I don’t know why people refrain from construction or any form of house renovation during this time, because if spirits don’t like noise, they are welcome to leave and infest the neighbor’s. The old, infirm and very young are advised to stay away from water and told not to be outdoors late at night. These seem reasonable and practical rather than superstitious advice at any time of the year. Food and drink should be left out for the spirits, something I think we should do during the annual Nov. 1 cemetery visit, where the living partake of their “baon” and forget the dead.
One of the many remedies to keep Ghost Month trouble-free is to get a pair of Fu Dogs and make them face your main door. Naturally, these can be bought online, available in different sizes depending on your budget, and making me ask: How will the cheapest ones, the size of my fist, protect me from a horde of hungry ghosts? Traditionally, larger versions of these guardian dogs were placed in front of palaces, temples, government buildings and homes that had enough wealth to require some protection. These dogs are identical and often come in a snarling, menacing pose to shoo evil spirits and bad feng shui away.
Chinese ghosts are different from the rest because they are said to move only in a straight line, making it difficult for them to navigate homes with many corners, curves, clutter and misplaced furniture. Temple gates and doors require people to step over a barrier to get in or out, because ghosts can’t do the same, or won’t. So, when doing “pagpag” after a wake, do not bring the ghost to the all-night convenience store and leave it there after your drink or ice cream. Just take a curvy route home, or best lose it on the zigzag road up to Baguio.

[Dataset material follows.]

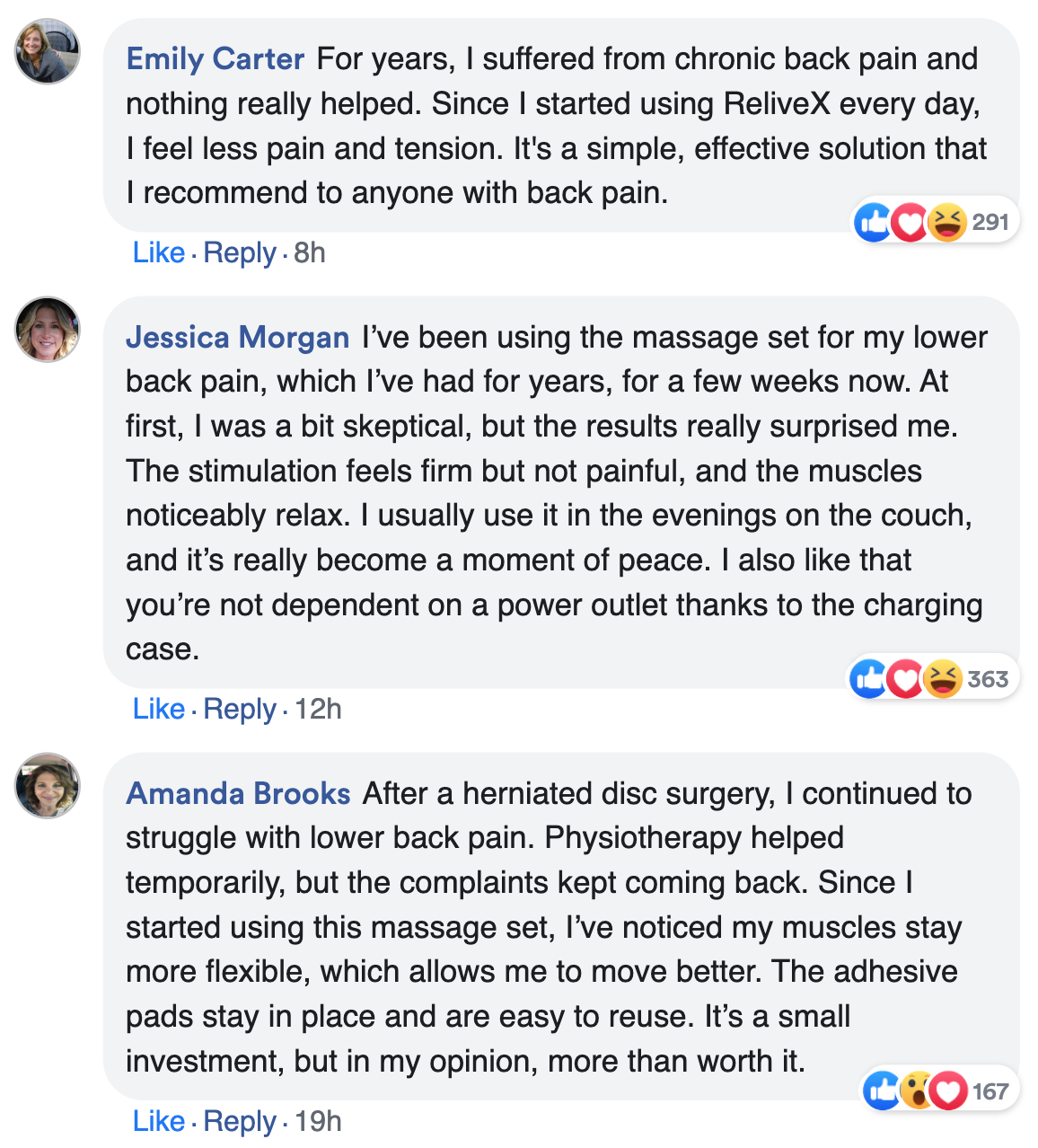Click wow reaction icon on Amanda's comment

Unlike Western guardian lions that are both male, the Chinese Fu Dogs follow gender equality. One can distinguish them by looking at their paws: The one holding a ball is male, the one holding a puppy is female. Japanese have similar temple guardians that are androgynous, though they are differentiated by their mouths — one is open, the other closed. These are supposed to symbolize what we would know as Alpha or the beginning and Omega the end, though it can also mean life: The mouth wide open is saying “Ah,” the first syllable a newborn blurts out as it cries; and the mouth closed shut symbolizes death.
August made me recall other guardians or mascots, like the four bronze lions that guard Nelson’s Column in Trafalgar Square in London. They have no individual names but are known collectively as the Landseer Lions, in honor of the painter who created them. Then there are the bronze lions that guard the entrance to the Hong Kong and Shanghai Banking Corp. (HSBC) offices in Hong Kong, Shanghai and London. They are shiny, though in the China branches, also worn, with customers rubbing them for luck as they would do any other guardian figure in a temple. They have become so iconic not just as mascots, but also as symbols representing HSBC, which is sometimes referred to as the “Lion Bank.” One of the lions is depicted in the HSBC-issued banknote that is legal tender in Hong Kong, where such notes happily circulate with other notes from the Bank of China, Standard Chartered and the Hong Kong Monetary Authority.

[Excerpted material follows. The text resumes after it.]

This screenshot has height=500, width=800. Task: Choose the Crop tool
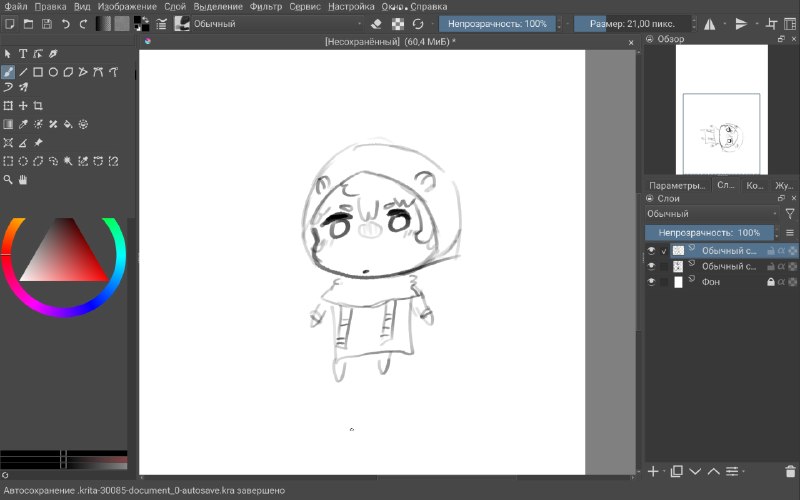click(x=38, y=106)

I am fondest of the pair of lions that guard the imposing façade of the New York Public Library on Fifth Avenue and 42nd Street. Made of Tennessee marble, these lions do not roar or frighten; they look more like pensive pets waiting for their master to return home — quite apt for a library that welcomes repeat visits. Their manner resembles that of the Sphinx, which asks questions before allowing people to pass. These lions were originally known as Leo Astor and Leo Lenox after the founders of the library, but are better known today as “Patience” and “Fortitude” — ideals that America sadly needs today.
We do have the stone lion on the road up to Baguio. It deserves a funny nickname, if only because it makes us smile in our troubled times.